What seems to be the most under-recognized, yet most common cause of dizziness or vertigo is not an inner ear condition at all – it is migraine. This condition is known as “vestibular migraine” or “migraine-associated dizziness” or “migrainous vertigo”. The main reason it seems to evade diagnosis is that many suffering from this condition are not having headaches at the time they are dizzy. In fact, many patients haven’t had a headache in years or even decades. Patients usually (but not always) have a history of what sounds like migraine headaches, but they will often refer to headaches as “sinus” headaches.
Symptoms of “vestibular migraine” are quite variable, being different from one patient to another and different within the same patient over time. Dizziness and/or vertigo may be reported with a duration of seconds to decades. Patients often have difficulty in describing their symptoms. Morning predominance of dizzy symptoms and visual motion sensitivity are typical. Visual motion sensitivity might include activities such as driving and shopping for items on shelves (especially in big box stores), or being bothered by patterns on clothing or carpeting. Light and/or noise sensitivity are only sometimes present.

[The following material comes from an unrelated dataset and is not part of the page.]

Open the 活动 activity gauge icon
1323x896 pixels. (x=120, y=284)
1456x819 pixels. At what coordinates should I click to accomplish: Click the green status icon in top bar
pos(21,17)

Diagnosis of vestibular migraine includes ruling out other causes by vestibular function evaluation (Videonystagmography or VNG, Rotary Chair, Vestibular Evoked Myogenic Potential or VEMP, and an Audiogram). MRI and CT scans or blood tests are rarely necessary.
In the past, many patients suffering from spells of vertigo without hearing loss had been diagnosed with “Vestibular” Meniere’s. However, “Vestibular” Meniere’s is no longer considered a valid diagnosis. The vast majority of these patients were (and likely still are because low salt diet, diuretic, and/or inner ear surgery aren’t helpful treatments for migraine) suffering from “Vestibular” Migraine.
Treatment of vestibular migraine includes recognizing and avoiding trigger factors, and depending on frequency and/or duration of symptoms, preventative migraine medications. In some cases, in particular when motion sensitivity is prominent, a specialized form of physical therapy (PT) known a Vestibular Rehabilitation Therapy (VRT) can be helpful.